-- The problem --
Quote every line below exactly as it reads.

-- Provided data --
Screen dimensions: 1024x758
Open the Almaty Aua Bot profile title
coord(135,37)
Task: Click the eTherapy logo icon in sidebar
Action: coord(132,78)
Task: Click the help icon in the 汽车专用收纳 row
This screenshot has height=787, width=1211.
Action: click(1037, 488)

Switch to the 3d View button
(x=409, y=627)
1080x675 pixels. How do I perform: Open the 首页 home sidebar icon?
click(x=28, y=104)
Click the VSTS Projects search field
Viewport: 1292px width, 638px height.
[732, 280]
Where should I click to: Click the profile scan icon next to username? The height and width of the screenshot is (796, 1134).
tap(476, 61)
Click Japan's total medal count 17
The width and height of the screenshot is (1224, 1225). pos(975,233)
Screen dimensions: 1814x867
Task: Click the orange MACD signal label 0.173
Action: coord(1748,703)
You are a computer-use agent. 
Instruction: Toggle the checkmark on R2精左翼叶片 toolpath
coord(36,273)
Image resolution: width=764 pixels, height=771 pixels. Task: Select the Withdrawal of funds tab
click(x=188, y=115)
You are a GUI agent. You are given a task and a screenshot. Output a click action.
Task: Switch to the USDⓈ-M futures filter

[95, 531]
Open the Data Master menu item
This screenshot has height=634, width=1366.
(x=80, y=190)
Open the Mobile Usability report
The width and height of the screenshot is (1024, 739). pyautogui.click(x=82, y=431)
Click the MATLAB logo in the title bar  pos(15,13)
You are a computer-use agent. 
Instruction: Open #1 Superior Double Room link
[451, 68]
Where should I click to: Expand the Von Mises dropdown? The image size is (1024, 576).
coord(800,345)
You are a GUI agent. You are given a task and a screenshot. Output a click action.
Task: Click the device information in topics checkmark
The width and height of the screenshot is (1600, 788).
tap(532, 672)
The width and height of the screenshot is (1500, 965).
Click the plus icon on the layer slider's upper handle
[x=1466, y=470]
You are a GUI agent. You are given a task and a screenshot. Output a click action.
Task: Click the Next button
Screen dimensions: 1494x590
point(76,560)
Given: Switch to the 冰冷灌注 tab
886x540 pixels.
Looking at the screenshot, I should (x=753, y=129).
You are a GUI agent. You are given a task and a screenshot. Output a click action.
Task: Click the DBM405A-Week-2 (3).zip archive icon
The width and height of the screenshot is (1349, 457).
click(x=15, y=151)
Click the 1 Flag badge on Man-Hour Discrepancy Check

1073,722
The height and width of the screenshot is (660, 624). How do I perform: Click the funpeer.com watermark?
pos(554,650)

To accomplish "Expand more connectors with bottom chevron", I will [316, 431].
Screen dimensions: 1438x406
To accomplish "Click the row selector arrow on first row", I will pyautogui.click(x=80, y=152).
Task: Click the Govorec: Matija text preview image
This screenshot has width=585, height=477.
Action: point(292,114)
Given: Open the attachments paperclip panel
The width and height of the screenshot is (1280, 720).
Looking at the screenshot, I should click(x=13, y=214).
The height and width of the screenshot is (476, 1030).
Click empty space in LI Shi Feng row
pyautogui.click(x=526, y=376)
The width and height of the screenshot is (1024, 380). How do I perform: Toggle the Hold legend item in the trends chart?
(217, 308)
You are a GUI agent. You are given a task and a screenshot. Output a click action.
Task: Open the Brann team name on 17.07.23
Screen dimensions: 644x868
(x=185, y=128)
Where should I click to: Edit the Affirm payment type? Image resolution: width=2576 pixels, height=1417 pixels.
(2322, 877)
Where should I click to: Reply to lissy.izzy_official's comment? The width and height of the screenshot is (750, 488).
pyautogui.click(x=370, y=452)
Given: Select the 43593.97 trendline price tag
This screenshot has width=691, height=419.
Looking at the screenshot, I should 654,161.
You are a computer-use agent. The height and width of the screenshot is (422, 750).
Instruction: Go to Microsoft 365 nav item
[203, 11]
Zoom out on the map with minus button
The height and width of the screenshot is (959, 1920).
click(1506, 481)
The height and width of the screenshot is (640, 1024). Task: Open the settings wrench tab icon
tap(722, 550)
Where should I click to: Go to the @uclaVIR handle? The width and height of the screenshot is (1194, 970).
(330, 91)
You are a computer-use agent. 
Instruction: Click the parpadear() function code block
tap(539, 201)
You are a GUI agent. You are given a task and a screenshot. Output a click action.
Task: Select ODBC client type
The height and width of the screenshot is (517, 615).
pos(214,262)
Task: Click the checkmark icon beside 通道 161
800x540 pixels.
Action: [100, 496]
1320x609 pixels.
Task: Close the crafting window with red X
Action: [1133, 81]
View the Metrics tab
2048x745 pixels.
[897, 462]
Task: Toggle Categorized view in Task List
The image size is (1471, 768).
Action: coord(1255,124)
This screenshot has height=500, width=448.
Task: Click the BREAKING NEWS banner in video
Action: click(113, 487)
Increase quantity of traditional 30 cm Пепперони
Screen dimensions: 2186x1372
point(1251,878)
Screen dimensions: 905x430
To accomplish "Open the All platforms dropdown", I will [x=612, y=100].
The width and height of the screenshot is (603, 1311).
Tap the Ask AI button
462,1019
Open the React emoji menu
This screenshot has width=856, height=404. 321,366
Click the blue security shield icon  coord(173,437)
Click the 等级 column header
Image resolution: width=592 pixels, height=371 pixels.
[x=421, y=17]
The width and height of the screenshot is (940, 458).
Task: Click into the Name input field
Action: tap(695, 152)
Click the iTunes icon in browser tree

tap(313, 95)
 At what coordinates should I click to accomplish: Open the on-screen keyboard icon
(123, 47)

-- Written response --
Screen dimensions: 1024x758
Open the Almaty Aua Bot profile title
coord(135,37)
Task: Click the eTherapy logo icon in sidebar
Action: coord(132,78)
Task: Click the help icon in the 汽车专用收纳 row
This screenshot has height=787, width=1211.
Action: click(1037, 488)

Switch to the 3d View button
(x=409, y=627)
1080x675 pixels. How do I perform: Open the 首页 home sidebar icon?
click(x=28, y=104)
Click the VSTS Projects search field
Viewport: 1292px width, 638px height.
[732, 280]
Where should I click to: Click the profile scan icon next to username? The height and width of the screenshot is (796, 1134).
tap(476, 61)
Click Japan's total medal count 17
The width and height of the screenshot is (1224, 1225). pos(975,233)
Screen dimensions: 1814x867
Task: Click the orange MACD signal label 0.173
Action: coord(1748,703)
You are a computer-use agent. 
Instruction: Toggle the checkmark on R2精左翼叶片 toolpath
coord(36,273)
Image resolution: width=764 pixels, height=771 pixels. Task: Select the Withdrawal of funds tab
click(x=188, y=115)
You are a GUI agent. You are given a task and a screenshot. Output a click action.
Task: Switch to the USDⓈ-M futures filter

[95, 531]
Open the Data Master menu item
This screenshot has height=634, width=1366.
(x=80, y=190)
Open the Mobile Usability report
The width and height of the screenshot is (1024, 739). pyautogui.click(x=82, y=431)
Click the MATLAB logo in the title bar  pos(15,13)
You are a computer-use agent. 
Instruction: Open #1 Superior Double Room link
[451, 68]
Where should I click to: Expand the Von Mises dropdown? The image size is (1024, 576).
coord(800,345)
You are a GUI agent. You are given a task and a screenshot. Output a click action.
Task: Click the device information in topics checkmark
The width and height of the screenshot is (1600, 788).
tap(532, 672)
The width and height of the screenshot is (1500, 965).
Click the plus icon on the layer slider's upper handle
[x=1466, y=470]
You are a GUI agent. You are given a task and a screenshot. Output a click action.
Task: Click the Next button
Screen dimensions: 1494x590
point(76,560)
Given: Switch to the 冰冷灌注 tab
886x540 pixels.
Looking at the screenshot, I should (x=753, y=129).
You are a GUI agent. You are given a task and a screenshot. Output a click action.
Task: Click the DBM405A-Week-2 (3).zip archive icon
The width and height of the screenshot is (1349, 457).
click(x=15, y=151)
Click the 1 Flag badge on Man-Hour Discrepancy Check

1073,722
The height and width of the screenshot is (660, 624). How do I perform: Click the funpeer.com watermark?
pos(554,650)

To accomplish "Expand more connectors with bottom chevron", I will [316, 431].
Screen dimensions: 1438x406
To accomplish "Click the row selector arrow on first row", I will pyautogui.click(x=80, y=152).
Task: Click the Govorec: Matija text preview image
This screenshot has width=585, height=477.
Action: point(292,114)
Given: Open the attachments paperclip panel
The width and height of the screenshot is (1280, 720).
Looking at the screenshot, I should click(x=13, y=214).
The height and width of the screenshot is (476, 1030).
Click empty space in LI Shi Feng row
pyautogui.click(x=526, y=376)
The width and height of the screenshot is (1024, 380). How do I perform: Toggle the Hold legend item in the trends chart?
(217, 308)
You are a GUI agent. You are given a task and a screenshot. Output a click action.
Task: Open the Brann team name on 17.07.23
Screen dimensions: 644x868
(x=185, y=128)
Where should I click to: Edit the Affirm payment type? Image resolution: width=2576 pixels, height=1417 pixels.
(2322, 877)
Where should I click to: Reply to lissy.izzy_official's comment? The width and height of the screenshot is (750, 488).
pyautogui.click(x=370, y=452)
Given: Select the 43593.97 trendline price tag
This screenshot has width=691, height=419.
Looking at the screenshot, I should 654,161.
You are a computer-use agent. The height and width of the screenshot is (422, 750).
Instruction: Go to Microsoft 365 nav item
[203, 11]
Zoom out on the map with minus button
The height and width of the screenshot is (959, 1920).
click(1506, 481)
The height and width of the screenshot is (640, 1024). Task: Open the settings wrench tab icon
tap(722, 550)
Where should I click to: Go to the @uclaVIR handle? The width and height of the screenshot is (1194, 970).
(330, 91)
You are a computer-use agent. 
Instruction: Click the parpadear() function code block
tap(539, 201)
You are a GUI agent. You are given a task and a screenshot. Output a click action.
Task: Select ODBC client type
The height and width of the screenshot is (517, 615).
pos(214,262)
Task: Click the checkmark icon beside 通道 161
800x540 pixels.
Action: [100, 496]
1320x609 pixels.
Task: Close the crafting window with red X
Action: [1133, 81]
View the Metrics tab
2048x745 pixels.
[897, 462]
Task: Toggle Categorized view in Task List
The image size is (1471, 768).
Action: coord(1255,124)
This screenshot has height=500, width=448.
Task: Click the BREAKING NEWS banner in video
Action: click(113, 487)
Increase quantity of traditional 30 cm Пепперони
Screen dimensions: 2186x1372
point(1251,878)
Screen dimensions: 905x430
To accomplish "Open the All platforms dropdown", I will [x=612, y=100].
The width and height of the screenshot is (603, 1311).
Tap the Ask AI button
462,1019
Open the React emoji menu
This screenshot has width=856, height=404. 321,366
Click the blue security shield icon  coord(173,437)
Click the 等级 column header
Image resolution: width=592 pixels, height=371 pixels.
[x=421, y=17]
The width and height of the screenshot is (940, 458).
Task: Click into the Name input field
Action: tap(695, 152)
Click the iTunes icon in browser tree

tap(313, 95)
 At what coordinates should I click to accomplish: Open the on-screen keyboard icon
(123, 47)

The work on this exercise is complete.